- AIM OF THE EXERCISE -
Every line from the one containing "Task: Expand the actions list chevron" to the end of the data below should be copied exactly, but pictures should not.

- EXTRACTED MATERIAL -

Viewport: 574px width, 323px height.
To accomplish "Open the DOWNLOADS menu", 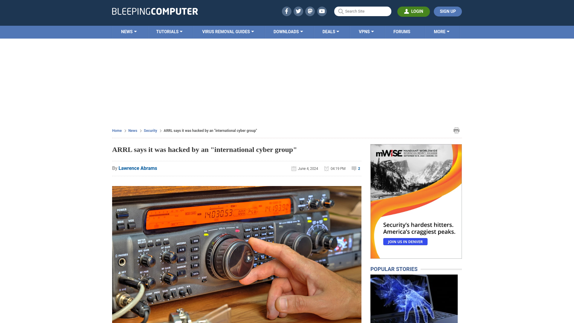I will click(x=288, y=31).
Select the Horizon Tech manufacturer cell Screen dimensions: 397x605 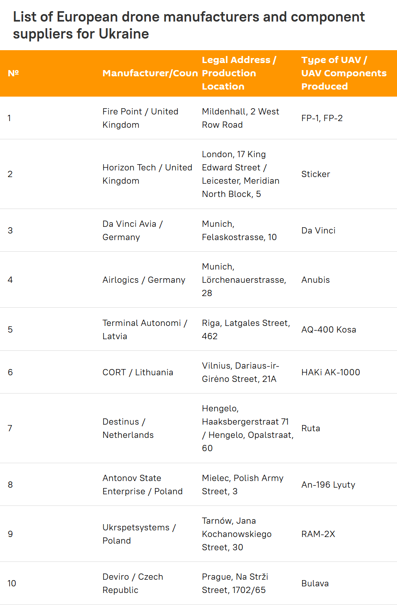pos(147,174)
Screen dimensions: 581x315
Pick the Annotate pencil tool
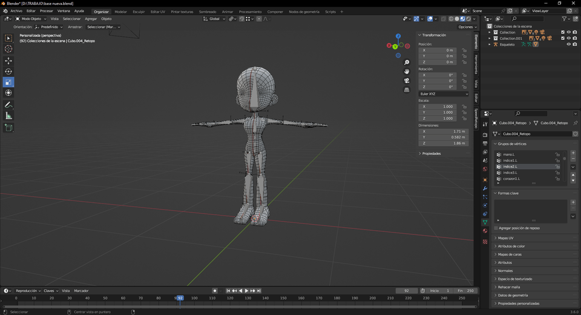tap(8, 105)
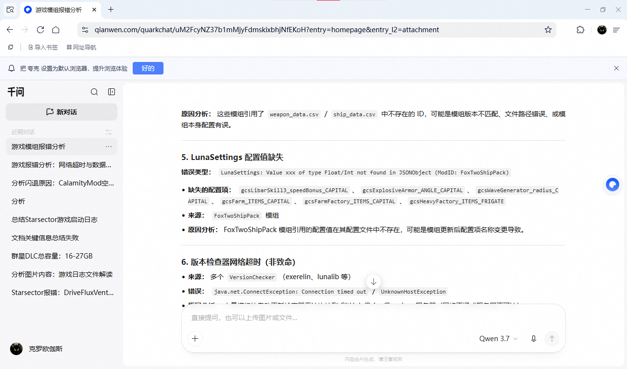Screen dimensions: 627x369
Task: Click the plus attachment button in the input box
Action: click(x=195, y=339)
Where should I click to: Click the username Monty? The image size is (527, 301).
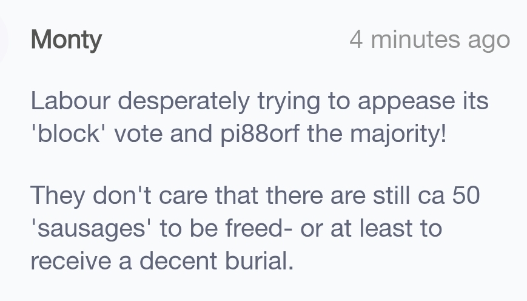pos(66,40)
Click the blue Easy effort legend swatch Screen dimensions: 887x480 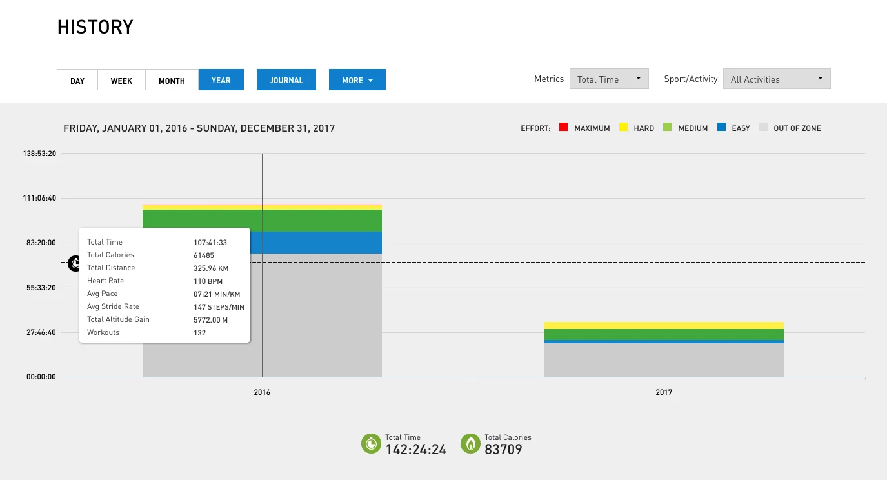pos(721,128)
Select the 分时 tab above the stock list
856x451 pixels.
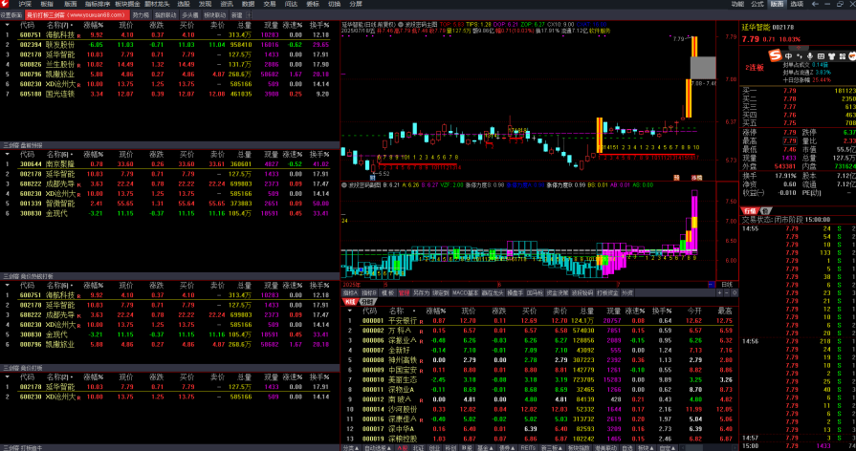pyautogui.click(x=366, y=301)
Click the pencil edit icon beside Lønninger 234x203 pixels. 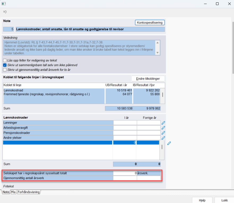[163, 123]
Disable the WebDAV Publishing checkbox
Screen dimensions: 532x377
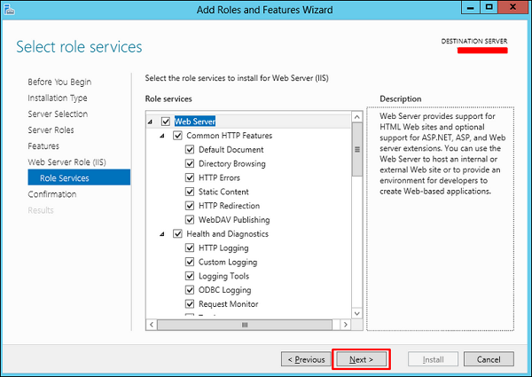click(x=190, y=219)
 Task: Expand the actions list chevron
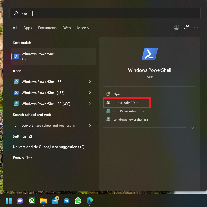pos(192,128)
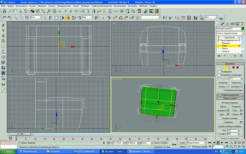Select 'Вершина' in the modifier stack

point(226,43)
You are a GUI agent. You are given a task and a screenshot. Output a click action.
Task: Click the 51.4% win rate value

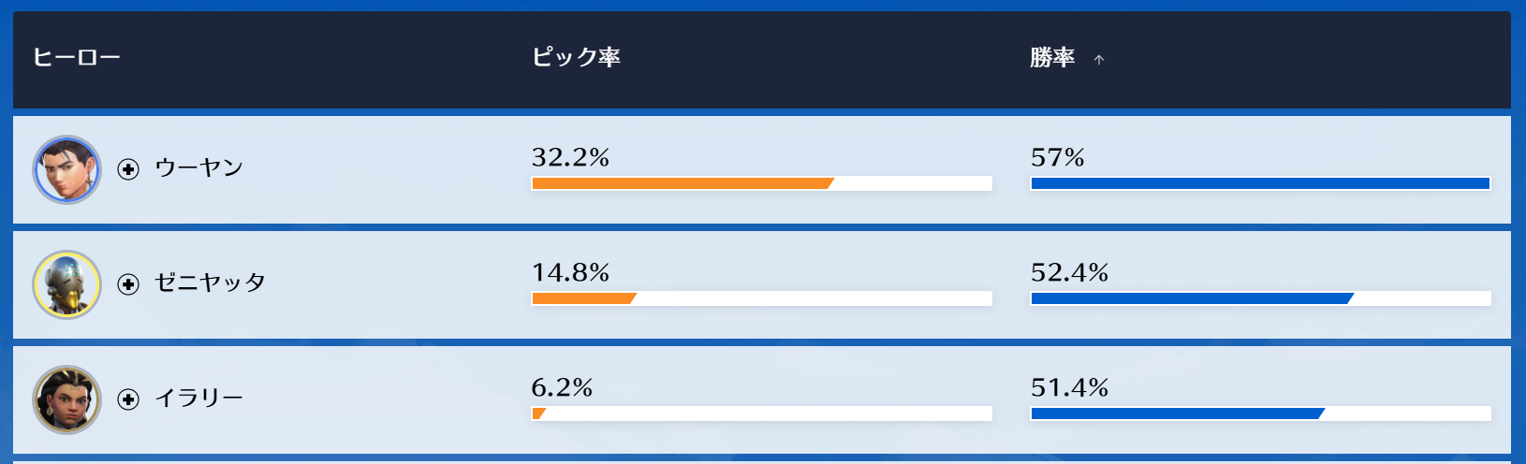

- SOLUTION TO THIS PROBLEM -
 Task: Expand the actions list chevron
pos(192,128)
Select 'Вершина' in the modifier stack

point(226,43)
You are a GUI agent. You are given a task and a screenshot. Output a click action.
Task: Click the 51.4% win rate value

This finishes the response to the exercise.